Single Fixed Table with Multiple Columns VS Flexible Abstract Tables

single fixed table with multiple columns vs flexible abstract tables

Certain issues need to be clarified and resolved before we can enter into a reasonable discussion.

Pre-requisite Resolution

  1. Labels

    In a profession that demands precision, it is important that we use precise labels, to avoid confusion, and so that we can communicate without having to use long-winded descriptions and qualifiers.

    What you have posted as FixedTables, is Unnormalised. Fair enough, it may be an attempt at Third Normal form, but in fact it is a flat file, Unnormalised (not "denormalised). What you have posted as AbstractTables is, to be precise, Entity-Attribute-Value, which is almost, but not quite, Sixth Normal form, and is therefore more Normalised than 3NF. Assuming it is done correctly, of course.

    • The Unnormalised flat file is not "denormalised". It is chock full of duplication (nothing has been done to remove repeating groups and duplicate columns or to resolve dependencies) and Nulls, it is a performance hog in many ways, and prevents concurrency.

    • In order to be Denormalised, it has to first be Normalised, and then the Normalisation backed off a little for some good reason. Since it is not Normalised in the first place, it cannot be Denormalised. It is simply Unnormalised.

    • It cannot be said to be denormalised "for performance", because being a performance hog, it is the very antithesis of performance. Well, they need a justification for the lack of formalised design], and "for performance" is it. Even the smallest formal scrutiny exposed the misrepresentation (but very few people can provide, so it remains hidden, until they get an outsider to address, you guessed it, the massive performance problem).

    • Normalised structures perform far better than Unnormalised structures. More normalised structures (EAV/6NF) perform better than less normalised structures (3NF/5NF).

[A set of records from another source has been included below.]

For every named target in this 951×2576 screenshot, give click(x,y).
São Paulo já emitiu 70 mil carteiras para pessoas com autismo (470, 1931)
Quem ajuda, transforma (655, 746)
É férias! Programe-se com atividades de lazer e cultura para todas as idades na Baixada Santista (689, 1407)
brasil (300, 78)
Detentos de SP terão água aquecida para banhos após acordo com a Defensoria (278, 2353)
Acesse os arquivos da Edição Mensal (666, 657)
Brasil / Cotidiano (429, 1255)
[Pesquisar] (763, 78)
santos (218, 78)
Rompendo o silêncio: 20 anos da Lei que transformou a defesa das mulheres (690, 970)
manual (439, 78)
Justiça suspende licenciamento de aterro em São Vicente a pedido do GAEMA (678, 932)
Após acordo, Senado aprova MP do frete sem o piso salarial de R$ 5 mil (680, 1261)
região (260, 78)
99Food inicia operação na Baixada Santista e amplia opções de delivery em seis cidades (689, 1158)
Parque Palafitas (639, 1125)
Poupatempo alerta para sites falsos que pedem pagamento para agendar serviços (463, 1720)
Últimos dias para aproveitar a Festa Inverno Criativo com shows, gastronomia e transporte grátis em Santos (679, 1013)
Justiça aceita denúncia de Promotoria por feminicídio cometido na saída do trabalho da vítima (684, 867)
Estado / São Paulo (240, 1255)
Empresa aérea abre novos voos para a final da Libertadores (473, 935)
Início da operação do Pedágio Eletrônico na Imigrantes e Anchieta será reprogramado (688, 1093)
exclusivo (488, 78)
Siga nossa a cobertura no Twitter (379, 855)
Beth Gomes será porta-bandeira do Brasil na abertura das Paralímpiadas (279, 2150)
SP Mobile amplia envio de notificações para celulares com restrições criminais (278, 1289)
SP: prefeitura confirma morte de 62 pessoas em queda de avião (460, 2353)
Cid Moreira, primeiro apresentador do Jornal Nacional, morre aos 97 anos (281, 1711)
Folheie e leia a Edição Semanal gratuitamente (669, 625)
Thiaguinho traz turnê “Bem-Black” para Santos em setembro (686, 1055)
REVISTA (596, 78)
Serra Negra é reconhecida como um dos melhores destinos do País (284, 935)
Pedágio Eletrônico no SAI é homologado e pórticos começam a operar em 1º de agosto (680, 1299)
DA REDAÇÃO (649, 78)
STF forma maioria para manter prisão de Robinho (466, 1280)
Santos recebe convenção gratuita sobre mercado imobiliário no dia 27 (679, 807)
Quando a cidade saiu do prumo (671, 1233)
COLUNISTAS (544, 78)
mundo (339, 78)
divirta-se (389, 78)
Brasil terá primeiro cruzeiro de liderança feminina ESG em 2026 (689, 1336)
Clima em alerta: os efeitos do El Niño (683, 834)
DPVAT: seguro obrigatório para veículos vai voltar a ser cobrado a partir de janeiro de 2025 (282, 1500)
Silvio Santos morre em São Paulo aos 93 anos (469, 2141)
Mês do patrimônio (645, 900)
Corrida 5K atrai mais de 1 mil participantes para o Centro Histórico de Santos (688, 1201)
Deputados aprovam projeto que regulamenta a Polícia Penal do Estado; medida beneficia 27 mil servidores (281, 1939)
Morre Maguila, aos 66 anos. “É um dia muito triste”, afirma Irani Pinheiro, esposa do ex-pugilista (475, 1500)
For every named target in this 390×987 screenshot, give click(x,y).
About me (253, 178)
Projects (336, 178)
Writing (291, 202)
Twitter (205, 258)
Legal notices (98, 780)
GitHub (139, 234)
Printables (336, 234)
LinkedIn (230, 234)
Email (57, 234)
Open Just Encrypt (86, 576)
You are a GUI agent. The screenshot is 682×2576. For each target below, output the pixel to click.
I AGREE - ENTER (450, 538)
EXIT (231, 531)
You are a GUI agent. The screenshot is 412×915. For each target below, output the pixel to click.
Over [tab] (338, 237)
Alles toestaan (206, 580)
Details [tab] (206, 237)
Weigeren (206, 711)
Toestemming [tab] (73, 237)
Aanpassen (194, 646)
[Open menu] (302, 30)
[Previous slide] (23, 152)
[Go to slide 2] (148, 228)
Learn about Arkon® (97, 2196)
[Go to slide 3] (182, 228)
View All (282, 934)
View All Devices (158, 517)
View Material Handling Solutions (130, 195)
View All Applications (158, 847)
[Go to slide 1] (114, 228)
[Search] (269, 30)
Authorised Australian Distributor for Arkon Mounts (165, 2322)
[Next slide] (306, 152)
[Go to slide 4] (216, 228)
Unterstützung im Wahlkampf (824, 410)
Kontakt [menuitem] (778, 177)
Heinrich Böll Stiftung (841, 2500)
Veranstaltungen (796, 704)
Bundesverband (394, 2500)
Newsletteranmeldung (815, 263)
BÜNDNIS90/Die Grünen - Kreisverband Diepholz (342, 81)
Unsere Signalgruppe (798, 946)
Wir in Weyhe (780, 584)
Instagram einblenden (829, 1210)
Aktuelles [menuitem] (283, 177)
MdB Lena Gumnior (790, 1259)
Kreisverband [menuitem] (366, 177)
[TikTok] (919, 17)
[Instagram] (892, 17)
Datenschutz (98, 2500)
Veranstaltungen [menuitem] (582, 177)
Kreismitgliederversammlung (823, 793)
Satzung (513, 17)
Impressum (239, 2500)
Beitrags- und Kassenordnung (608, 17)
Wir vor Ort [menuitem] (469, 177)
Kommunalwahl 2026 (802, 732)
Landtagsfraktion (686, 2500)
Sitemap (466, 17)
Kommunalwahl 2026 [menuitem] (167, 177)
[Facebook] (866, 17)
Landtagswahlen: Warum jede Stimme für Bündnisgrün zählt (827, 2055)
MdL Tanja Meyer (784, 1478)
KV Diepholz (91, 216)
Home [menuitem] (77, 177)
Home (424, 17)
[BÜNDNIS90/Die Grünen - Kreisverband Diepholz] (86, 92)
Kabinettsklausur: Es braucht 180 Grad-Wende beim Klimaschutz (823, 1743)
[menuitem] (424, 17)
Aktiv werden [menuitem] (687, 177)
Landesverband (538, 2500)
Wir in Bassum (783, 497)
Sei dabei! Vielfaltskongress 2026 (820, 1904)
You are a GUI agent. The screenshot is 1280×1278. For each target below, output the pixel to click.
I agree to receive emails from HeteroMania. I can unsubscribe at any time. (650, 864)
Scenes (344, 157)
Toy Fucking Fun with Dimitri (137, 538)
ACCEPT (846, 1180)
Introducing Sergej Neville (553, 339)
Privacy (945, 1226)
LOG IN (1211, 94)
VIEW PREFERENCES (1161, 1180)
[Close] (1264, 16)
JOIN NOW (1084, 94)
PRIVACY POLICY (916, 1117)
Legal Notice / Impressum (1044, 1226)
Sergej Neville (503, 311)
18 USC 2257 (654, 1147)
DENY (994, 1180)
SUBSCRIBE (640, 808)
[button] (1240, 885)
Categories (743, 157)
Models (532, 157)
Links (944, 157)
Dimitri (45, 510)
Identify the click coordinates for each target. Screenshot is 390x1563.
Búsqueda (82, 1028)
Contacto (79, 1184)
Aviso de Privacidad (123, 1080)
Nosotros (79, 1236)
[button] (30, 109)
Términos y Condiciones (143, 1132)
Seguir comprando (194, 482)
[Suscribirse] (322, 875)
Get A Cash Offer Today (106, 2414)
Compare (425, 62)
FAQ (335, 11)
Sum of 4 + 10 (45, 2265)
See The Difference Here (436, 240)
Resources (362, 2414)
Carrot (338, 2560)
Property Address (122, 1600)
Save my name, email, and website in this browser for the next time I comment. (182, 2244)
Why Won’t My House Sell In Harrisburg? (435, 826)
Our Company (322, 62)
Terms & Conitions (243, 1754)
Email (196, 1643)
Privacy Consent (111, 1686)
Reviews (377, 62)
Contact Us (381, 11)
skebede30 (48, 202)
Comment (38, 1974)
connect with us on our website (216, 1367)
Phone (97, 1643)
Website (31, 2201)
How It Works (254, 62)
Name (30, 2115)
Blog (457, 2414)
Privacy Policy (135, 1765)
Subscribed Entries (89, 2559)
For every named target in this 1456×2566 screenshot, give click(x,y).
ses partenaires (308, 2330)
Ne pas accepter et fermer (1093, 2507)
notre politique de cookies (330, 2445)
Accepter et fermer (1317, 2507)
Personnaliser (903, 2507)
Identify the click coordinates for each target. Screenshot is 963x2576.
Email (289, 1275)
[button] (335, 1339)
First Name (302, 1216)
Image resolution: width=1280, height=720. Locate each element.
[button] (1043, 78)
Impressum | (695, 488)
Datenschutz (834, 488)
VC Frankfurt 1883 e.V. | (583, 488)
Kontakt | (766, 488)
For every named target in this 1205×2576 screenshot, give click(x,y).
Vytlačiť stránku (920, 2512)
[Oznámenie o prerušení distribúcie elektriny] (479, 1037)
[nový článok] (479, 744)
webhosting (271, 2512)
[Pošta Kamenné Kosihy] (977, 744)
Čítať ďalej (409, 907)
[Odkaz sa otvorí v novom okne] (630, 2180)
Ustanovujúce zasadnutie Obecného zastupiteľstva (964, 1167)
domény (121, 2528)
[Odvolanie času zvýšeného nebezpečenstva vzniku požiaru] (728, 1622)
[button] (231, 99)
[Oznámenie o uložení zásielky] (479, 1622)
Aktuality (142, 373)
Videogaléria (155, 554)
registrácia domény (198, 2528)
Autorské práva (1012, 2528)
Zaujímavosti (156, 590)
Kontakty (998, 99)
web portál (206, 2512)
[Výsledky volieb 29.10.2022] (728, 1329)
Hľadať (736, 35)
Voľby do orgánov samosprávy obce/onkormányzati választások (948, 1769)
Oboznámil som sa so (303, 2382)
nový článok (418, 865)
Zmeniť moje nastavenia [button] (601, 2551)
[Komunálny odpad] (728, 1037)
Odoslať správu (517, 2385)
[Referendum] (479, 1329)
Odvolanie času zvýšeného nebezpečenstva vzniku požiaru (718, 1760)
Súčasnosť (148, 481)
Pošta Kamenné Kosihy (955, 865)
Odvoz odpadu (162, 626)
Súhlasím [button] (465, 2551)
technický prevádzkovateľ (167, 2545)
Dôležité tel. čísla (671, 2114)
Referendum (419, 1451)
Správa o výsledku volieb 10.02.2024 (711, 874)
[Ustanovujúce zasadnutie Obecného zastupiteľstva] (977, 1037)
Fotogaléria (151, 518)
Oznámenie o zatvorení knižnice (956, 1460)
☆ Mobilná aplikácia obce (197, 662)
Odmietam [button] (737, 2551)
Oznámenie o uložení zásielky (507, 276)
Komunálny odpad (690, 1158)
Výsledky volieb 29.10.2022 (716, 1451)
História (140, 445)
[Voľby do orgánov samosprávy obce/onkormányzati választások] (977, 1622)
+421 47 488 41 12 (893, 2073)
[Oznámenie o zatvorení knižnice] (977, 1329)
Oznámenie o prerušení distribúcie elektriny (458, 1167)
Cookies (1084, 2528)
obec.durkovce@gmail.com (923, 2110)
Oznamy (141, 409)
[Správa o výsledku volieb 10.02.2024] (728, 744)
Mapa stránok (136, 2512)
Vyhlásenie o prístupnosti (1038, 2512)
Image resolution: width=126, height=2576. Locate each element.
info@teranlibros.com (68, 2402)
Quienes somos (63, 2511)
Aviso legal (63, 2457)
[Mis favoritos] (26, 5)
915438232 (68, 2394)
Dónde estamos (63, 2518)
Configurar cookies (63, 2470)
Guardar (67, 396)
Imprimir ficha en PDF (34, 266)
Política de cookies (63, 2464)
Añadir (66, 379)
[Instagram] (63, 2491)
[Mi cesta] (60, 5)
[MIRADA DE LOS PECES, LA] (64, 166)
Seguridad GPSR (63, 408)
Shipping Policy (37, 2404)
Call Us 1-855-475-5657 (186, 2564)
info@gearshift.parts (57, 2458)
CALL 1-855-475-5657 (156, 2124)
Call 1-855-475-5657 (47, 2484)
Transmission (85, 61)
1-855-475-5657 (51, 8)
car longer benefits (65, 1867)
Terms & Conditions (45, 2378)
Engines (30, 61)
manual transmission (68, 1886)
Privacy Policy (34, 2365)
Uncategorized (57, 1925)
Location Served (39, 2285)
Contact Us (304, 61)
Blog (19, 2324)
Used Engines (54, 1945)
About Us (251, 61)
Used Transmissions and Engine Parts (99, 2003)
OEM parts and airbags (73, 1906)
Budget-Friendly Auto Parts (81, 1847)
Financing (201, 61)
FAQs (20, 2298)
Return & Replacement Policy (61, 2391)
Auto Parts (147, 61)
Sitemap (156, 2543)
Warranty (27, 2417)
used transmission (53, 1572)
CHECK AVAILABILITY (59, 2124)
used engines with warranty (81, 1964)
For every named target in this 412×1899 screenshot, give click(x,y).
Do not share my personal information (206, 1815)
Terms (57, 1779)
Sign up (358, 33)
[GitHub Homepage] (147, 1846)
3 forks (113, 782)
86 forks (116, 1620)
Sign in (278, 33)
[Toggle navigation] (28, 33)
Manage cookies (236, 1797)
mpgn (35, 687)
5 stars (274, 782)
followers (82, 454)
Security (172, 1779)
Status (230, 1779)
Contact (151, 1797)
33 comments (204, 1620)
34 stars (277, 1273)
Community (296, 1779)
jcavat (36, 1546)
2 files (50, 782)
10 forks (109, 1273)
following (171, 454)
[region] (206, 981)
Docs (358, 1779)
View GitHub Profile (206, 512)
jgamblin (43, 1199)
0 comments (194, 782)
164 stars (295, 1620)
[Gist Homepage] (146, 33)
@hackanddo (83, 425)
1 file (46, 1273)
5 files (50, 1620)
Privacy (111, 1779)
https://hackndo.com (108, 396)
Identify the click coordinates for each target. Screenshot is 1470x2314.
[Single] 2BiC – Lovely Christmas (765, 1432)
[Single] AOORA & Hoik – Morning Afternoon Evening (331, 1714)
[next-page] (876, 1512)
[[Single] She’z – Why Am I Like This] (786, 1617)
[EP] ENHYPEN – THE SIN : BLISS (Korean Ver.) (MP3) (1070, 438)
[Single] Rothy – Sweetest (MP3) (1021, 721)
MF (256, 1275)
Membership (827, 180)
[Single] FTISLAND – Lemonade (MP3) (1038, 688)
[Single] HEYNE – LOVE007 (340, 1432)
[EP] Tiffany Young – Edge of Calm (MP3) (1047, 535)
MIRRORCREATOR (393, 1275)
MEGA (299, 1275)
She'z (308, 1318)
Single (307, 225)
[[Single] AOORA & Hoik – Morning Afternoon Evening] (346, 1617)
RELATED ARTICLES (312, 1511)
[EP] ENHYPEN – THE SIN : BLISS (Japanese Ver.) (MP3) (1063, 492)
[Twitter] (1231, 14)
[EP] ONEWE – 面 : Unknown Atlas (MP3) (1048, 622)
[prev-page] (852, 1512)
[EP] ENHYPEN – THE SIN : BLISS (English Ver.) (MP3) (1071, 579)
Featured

    • I am agreeing with the thrust of OMG Ponies, but not their labels and definitions

    • rather than saying 'don't "denormalise" unless you have to', I am saying, 'Normalise faithfully, period' and 'if there is a performance problem, you have not Normalised correctly'.

  2. Wikipedia

    The entries for Normal Forms and Normalisation offer definitions that are incorrect; they confuse the Normal Forms; they are lacking regarding the process of Normalisation; and they give equal weight to absurd or questionable NFs which have been debunked long ago. The result is, Wikipedia adds to an already confused and rarely understood subject. So don't waste your time.

    However, in order to progress, without that reference posing a hindrance, let me say this.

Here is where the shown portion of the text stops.